La mortalidad infantil en el país es del 16 por mil (duplica la de Chile). En Formosa, el 28 por mil; en Corrientes, el 24 por mil. Pero atendamos a cifras de la Capital Federal: en Villa Lugano la mortalidad infantil es del 10 por 1000 bebés, mientras que en Villa Devoto es de cuatro por 1000: la desigualdad social es altísima. El sur de la ciudad está postergado y sus habitantes disfrutan de muchos menos servicios que los del norte. Lo curioso es que esas diferencias se agravaron en los últimos años. Dos tercios de las muertes de los niños menores de un año en Villa Lugano podrían reducirse mediante la promoción social y la atención médica. Se suma a ello la cantidad de personas que viven en hacinamiento –21 por ciento–, en viviendas precarias –12 por ciento– y los estragos que provoca la deserción escolar: 12 por ciento de los mayores de 25 años no terminaron la primaria (datos recogidos en el Anuario Estadístico 2006 y la Encuesta Anual de Hogares, que la Dirección General de Estadística y Censos porteña realiza cada año Claudio Savoia). Estas cifras muestran los peores indicadores de la ciudad. Louis Wacquant diría que son un caldo para la delincuencia, de niños, adolescentes y adultos.
Yo pregunto: los datos de la desigualdad social entre Villa Lugano y Villa Devoto, ¿qué reacción provocan al ser leídos por los protagonistas de cada uno de esos barrios?
Secretitos sucios
Es interesante recordar algunas consideraciones de Wacquant (Las cárceles de la miseria) sobre el espíritu que inspiraba a la Fundación Manhattan, la de la “tolerancia cero”, la institución norteamericana que visitó Blumberg en su momento de apogeo y donde recibió asesoramiento y subsidios para sus viajes. Creo que los políticos que apoyaron el viaje de Blumberg ignoraban el espíritu lombrosiano de esa institución. A veces no son mala gente los políticos; diría que la mayoría son ignorantes y poco preparados.
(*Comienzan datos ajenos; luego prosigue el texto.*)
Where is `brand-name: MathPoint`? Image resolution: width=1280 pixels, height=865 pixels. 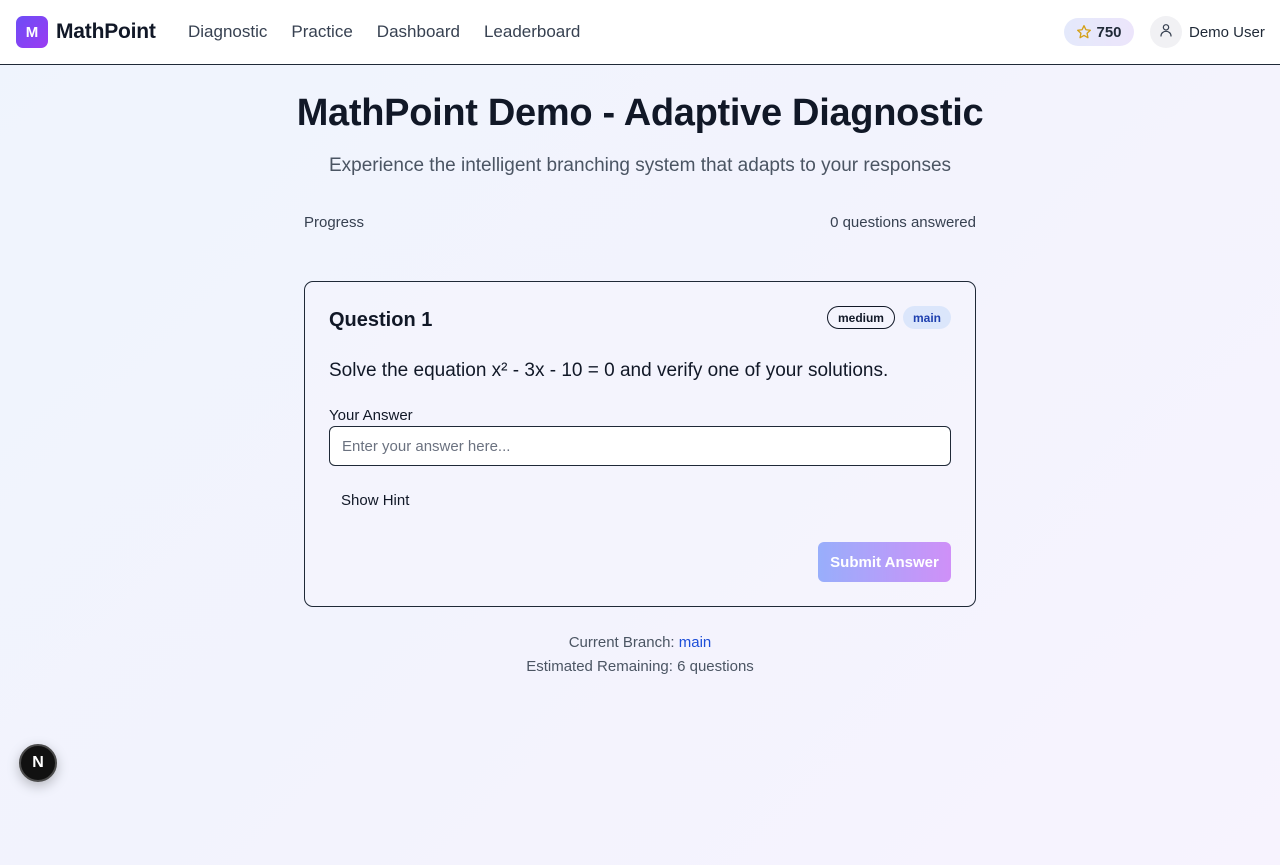
brand-name: MathPoint is located at coordinates (106, 32).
Veamos algunos párrafos, citados por Wacquant, de las bases de la Fundación: “Tenemos que alzar la voz y corregir una tendencia insidiosa, consistente en atribuir el delito a la sociedad más que al individuo. Creemos, como la mayoría de los norteamericanos, que podremos empezar a construir una sociedad más segura si nos ponemos ante todo de acuerdo en que la sociedad en sí misma no es responsable del crimen: los criminales son responsables del crimen”; “Es importante decir que ya no toleramos las infracciones menores. El principio básico en este caso es decir que sí, es justo ser intolerante con los sin techo”; “Se designa a las personas como ricas si tienen modales convenientes y responsables y como pobres en caso contrario. Ninguna reforma estructural de la sociedad puede modificar esas identidades, porque en la nueva política de hoy en día la cualidad decisiva de una persona es la personalidad y no el ingreso o la clase social”; “La gran fractura de nuestra sociedad no es la que separa a los ricos de los menos ricos, sino a quienes son capaces y quienes no son capaces de ser responsables de sí mismos”; “Los gobernantes se rinden progresivamente a la evidencia. Hay que desarrollar la gestión sobre el terreno, en la proximidad de los problemas, reforzar las brigadas policiales para menores e intensificar la formación de policías, responsabilizar penalmente a los padres y sancionar de manera sistemática, rápida y legible cualquier acto delictivo de un menor”.
A veces se busca en el inconsciente todo tipo de secretitos sucios. Pero muchas veces están a flor de piel. Sólo que hay que informarse.
No es, entonces, dar mayor poder de fuego a la Bonaerense la solución de los problemas de inseguridad.